Comment on her ride. “Wow, you’re doing well”


----------



## Mo1959 (27 Jul 2020)

dodgy said:


> Comment on her ride. “Wow, you’re doing well”


I really want to say something, but I have the problem that she is friends with my hairdresser and don't want to cause animosity but it's seriously annoying me. Lol


----------



## C R (27 Jul 2020)

Mo1959 said:


> I really want to say something, but I have the problem that she is friends with my hairdresser and don't want to cause animosity but it's seriously annoying me. Lol


It is only themselves they are cheating, and anyone who know them know what they ride, so pointless in any case. Just let it go.


----------



## Supersuperleeds (27 Jul 2020)

Mo1959 said:


> I really want to say something, but I have the problem that she is friends with my hairdresser and don't want to cause animosity but it's seriously annoying me. Lol


Have a pee on her battery whilst she is getting her hair done.


----------



## dodgy (27 Jul 2020)

Mo1959 said:


> I really want to say something, but I have the problem that she is friends with my hairdresser and don't want to cause animosity but it's seriously annoying me. Lol


Post her athlete id here, maybe one of us will be bored enough to make some passive aggressive comments 😜


----------



## Teamfixed (27 Jul 2020)

Looks to be all working now.


----------



## Teamfixed (27 Jul 2020)

Absolutely do not want to hijack this thread but to me, having an e-bike and calling yourself a cyclist is on a par with a high jumper using a pogo stick.


----------



## Blue Hills (27 Jul 2020)

Mo1959 said:


> I really want to say something, but I have the problem that she is friends with my hairdresser and don't want to cause animosity but it's seriously annoying me. Lol


Afraid of coming round to a bad cut mo?
If i recall garmin connect is the thing i have to use on the buried windows laptop (i use chromebooks these days) to update the etrex software but i do that only rarely.
I must say i find all the shockwaves this is causing to the competitive community a tad amusing.
I had to take over from a ride leader yesterday who had been relying on garmin connect to get us to the pub. My etrex20 got us there. Some folk were rather bemused by the fact that it didn't connect to the internet.


----------



## BigMeatball (27 Jul 2020)

Mo1959 said:


> ...because you enjoy seeing how your efforts compare with others...

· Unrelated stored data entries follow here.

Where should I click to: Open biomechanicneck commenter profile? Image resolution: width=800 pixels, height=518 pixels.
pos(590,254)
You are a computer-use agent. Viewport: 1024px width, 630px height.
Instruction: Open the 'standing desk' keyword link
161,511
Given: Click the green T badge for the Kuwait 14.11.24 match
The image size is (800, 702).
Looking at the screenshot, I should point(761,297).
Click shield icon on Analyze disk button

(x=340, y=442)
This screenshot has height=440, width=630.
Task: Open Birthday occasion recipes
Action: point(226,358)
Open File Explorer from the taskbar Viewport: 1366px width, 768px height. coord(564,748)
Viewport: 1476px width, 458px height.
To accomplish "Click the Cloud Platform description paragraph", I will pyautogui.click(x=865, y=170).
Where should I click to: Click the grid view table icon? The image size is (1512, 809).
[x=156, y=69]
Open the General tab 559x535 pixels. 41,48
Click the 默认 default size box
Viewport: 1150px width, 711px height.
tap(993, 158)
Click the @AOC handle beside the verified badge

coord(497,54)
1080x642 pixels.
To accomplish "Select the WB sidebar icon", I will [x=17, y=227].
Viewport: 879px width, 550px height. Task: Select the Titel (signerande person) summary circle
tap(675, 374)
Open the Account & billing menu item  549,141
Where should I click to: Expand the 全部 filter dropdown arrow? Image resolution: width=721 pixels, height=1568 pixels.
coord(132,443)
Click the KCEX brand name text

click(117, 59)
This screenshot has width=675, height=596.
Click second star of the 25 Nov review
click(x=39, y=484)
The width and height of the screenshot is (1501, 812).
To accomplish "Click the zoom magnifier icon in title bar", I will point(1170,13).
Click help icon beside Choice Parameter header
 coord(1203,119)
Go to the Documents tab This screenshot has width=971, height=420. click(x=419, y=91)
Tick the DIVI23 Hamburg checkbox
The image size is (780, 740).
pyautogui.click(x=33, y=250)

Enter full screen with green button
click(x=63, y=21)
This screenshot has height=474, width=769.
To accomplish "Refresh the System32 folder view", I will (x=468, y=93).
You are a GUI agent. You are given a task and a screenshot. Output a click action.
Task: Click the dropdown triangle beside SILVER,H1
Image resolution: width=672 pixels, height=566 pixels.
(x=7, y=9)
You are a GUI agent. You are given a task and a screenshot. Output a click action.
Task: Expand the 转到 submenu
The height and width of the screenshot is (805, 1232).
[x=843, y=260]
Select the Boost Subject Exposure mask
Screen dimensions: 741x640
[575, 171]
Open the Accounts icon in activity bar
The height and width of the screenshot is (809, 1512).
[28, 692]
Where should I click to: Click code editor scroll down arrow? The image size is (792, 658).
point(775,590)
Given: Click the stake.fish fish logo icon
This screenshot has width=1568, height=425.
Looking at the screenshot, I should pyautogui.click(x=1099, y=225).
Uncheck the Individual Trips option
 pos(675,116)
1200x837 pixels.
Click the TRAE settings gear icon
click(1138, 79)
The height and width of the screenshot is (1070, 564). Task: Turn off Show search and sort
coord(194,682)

I only care about how my efforts compare to my previous ones.


----------



## BigMeatball (27 Jul 2020)

dodgy said:


> They’re making progress. https://connect.garmin.com/status/



I guess everyone is now looking at this page because it's just crushing now


----------



## gunja99 (27 Jul 2020)

Just got some notifications of a new badge earnt, yay. Cycled longest ride ever yesterday. 2 months in and a 75 miler in the bag! And yeah Im still as a fit as a 20 year old! woohoo


----------



## gunja99 (27 Jul 2020)

Phaeton said:


> I have an email domain & everybody I sign up with I their name as the email at my domain, so strava@mydomain.com garminconnect@mydomain.com cyclechat@mydoamin.com that way if I start to get any spam I know exactly where it comes from.


I do exactly the same


----------



## gunja99 (27 Jul 2020)

IaninSheffield said:


> 'Every cloud' as they say.
> 
> I've had a 310XT watch for many years and was always a little concerned at no longer being able to up- or download files via USB in the way I had with the 205 I had before that. Being obliged to go through Garmin Express and Garmin connect has always been frustrating, especially when it became awkward to simultaneously populate SportsTracks (the shortcomings in that application have been discussed elsewhere on CC). So the current crisis has given me that nudge to look more seriously for alternative workflows ... and woohoo, I've found one that works for me!
> 
> ...


Brilliant App, and Samsungs STILL have ANT+ built in. Think some Sonys too  Had the 310XT for years too, until I lost it, gave up looking for it after 4 months, bought a new watch and of course found it. Still a great device the 310XT 

Annoyed Garmin dont add ANT+ to their app for phones that have it built in!


----------



## BoldonLad (27 Jul 2020)

BigMeatball said:


> Much more difficult to do it now given new laptops don't even come with usb ports anymore. Macs certainly don't.


You can buy a USB connector for MacBook off EBay (where else).


----------



## GetFatty (27 Jul 2020)

BigMeatball said:


> I only care about how my efforts compare to my previous ones.


Ditto. I found tge segments a waste of time, some people create very short segments just cos they went particularly quickly one day


----------



## Sniper68 (27 Jul 2020)

Blue Hills said:


> I had to take over from a ride leader yesterday who had been relying on garmin connect to get us to the pub. My etrex20 got us there. Some folk were rather bemused by the fact that it didn't connect to the internet.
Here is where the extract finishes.